Following overnight incubation at 37 °C and in 5% CO2, media plates were examined for growth characteristic of pneumococcus, Haemophilus influenzae and meningococcus. Alpha-haemolytic colonies were subjected to optochin (5 μg) testing; and smooth, glistening and moist colonies positive for the oxidase test subjected to Analytical Profile Index (API; BioMérieux SA, France) for confirmation as pneumococcus and meningococcus, respectively.

Serotyping of pneumococcal isolates was done using the latex agglutination method developed at MRCG as described previously32. Meningococcal serogroups were confirmed by slide latex agglutination serogrouping using Pastorex (Bio-Rad, UK) according to manufacturer’s protocol33.

Molecular detection and serotyping

Molecular detection of pneumococcus, H. influenzae and meningococcus in CSF specimens was performed at the NCDC Laboratory, Abuja, Nigeria as previously described29. All CSF specimens analysed were also subjected to an RNaseP gene assay to confirm they were of human origin and to ascertain the integrity of the nucleic acids in the specimens.
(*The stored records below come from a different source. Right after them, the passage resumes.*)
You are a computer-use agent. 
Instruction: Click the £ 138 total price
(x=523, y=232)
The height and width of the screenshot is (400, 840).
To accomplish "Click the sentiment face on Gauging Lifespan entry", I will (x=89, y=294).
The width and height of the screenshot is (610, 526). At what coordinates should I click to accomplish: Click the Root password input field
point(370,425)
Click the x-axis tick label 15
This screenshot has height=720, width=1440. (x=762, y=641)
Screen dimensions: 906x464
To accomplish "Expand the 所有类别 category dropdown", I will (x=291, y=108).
Specimens positive for H. influenzae and meningococcus were serotyped/serogrouped as previously described29.

CSF specimens positive for pneumococcus were shipped to the WHO CC at MRCG for molecular pneumococcal serotyping using the African scheme as described previously34. CSF specimens with CT values >32 were further subjected to conventional multiplex PCRs also described elsewhere35,36.

Meningococcal Genotyping

MLST PCRs were carried out directly on only two of the CSF specimens that tested positive for NmC as previously described37,38. More specimens could not be tested due to limited funds. Nucleic acids were sent to Macrogen, Amsterdam Netherlands for amplification and sequencing of the seven housekeeping genes (abcZ, adk, aroE, fumC, gdh, pdhC and pgm).
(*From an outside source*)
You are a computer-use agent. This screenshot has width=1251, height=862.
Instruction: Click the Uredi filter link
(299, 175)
Data collection and analysis

Data collection was carried out using a customized version of the WHO immediate case-based report Integrated Disease Surveillance Report (IDSR) form and the Invasive Bacterial Vaccine Preventable Disease (IB-VPD) surveillance excel line list template. Demographic and clinical data were entered into the Microsoft Excel WHO approved IB-VPD surveillance line list template at the first reporting health facility. The completed ward line lists were collated and verified by the LGA by Disease Surveillance Notification Officers (DSNO) who in turn reported to the State Disease Surveillance Office. All CSF specimens were accompanied with a completed case-based report form in which laboratory results were appended. The Excel data sets from all LGAs were imported and merged into a Microsoft Access database. Pathogen detection and serotyping data were imported and merged with demographic and clinical data in the customised Microsoft Access database. Geographical Position System (GPS) coordinates of the Zamfara government levels (federal, state and LGAs) areas were downloaded from the United States of America Geographical Survey ((USGS), https://www.usgs.gov). Data analysis was carried out using R statistics tool (version 3.3.1) and Microsoft Excel. The maps were generated using QGIS v2.18.
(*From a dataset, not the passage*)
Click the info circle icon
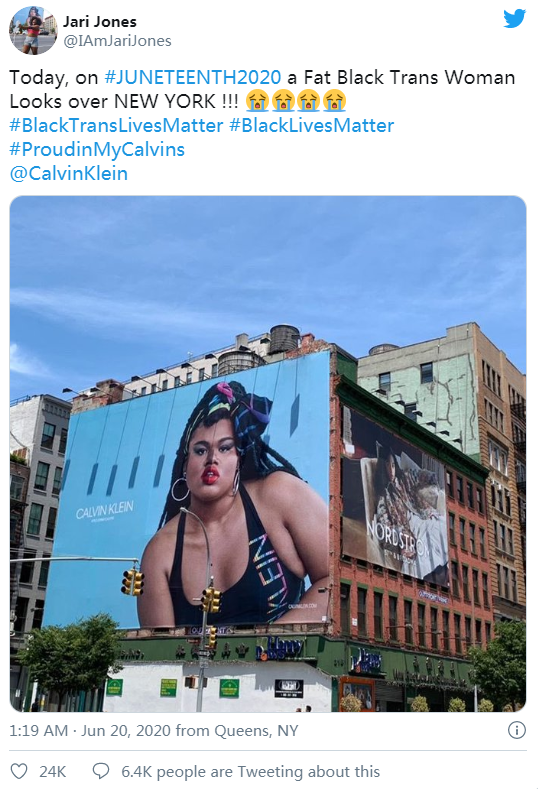538x789 pixels. tap(517, 730)
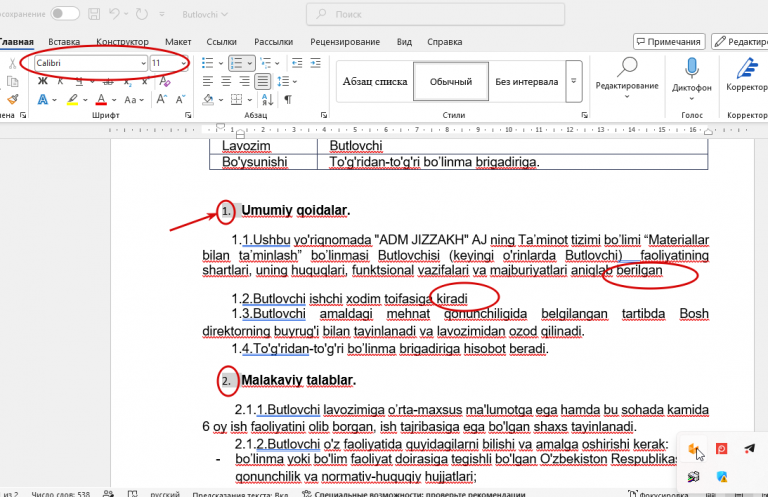Viewport: 768px width, 497px height.
Task: Expand the font size dropdown
Action: [x=184, y=63]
A logistic regression model was applied to estimate odds ratios and their 95% confidence intervals for the associations between mortality and potential risk factors including age, timing (week) of disease onset and LGA of suspected cases. Sex was used as predefined potential confounder in the model. All analyses were carried out using Stata/SE 14.1 (Stata Corp. Texas, USA). P-values < 0.05 have been taken to indicate statistical significance.

Ethics approval and consent to participate

All cases of suspected meningitis were defined following WHO protocol. The study was approved by the scientific coordinating committee of MRC Unit The Gambia and the joint MRC Unit/Gambian Government Ethics Committee (reference number SCC1188). All surveillance participants including parents/guardians of all children gave informed consent prior to enrolment.

The MRC Unit The Gambia, molecular microbiology laboratory submits to the external quality assurance programme of the UK National External Quality Assessment Service (http://www.ukneqas.org.uk) and is a World Health Organization (WHO) Regional Reference Laboratory for invasive bacterial pathogens.

All the methods in this study, including clinical and laboratory were carried out using WHO protocols.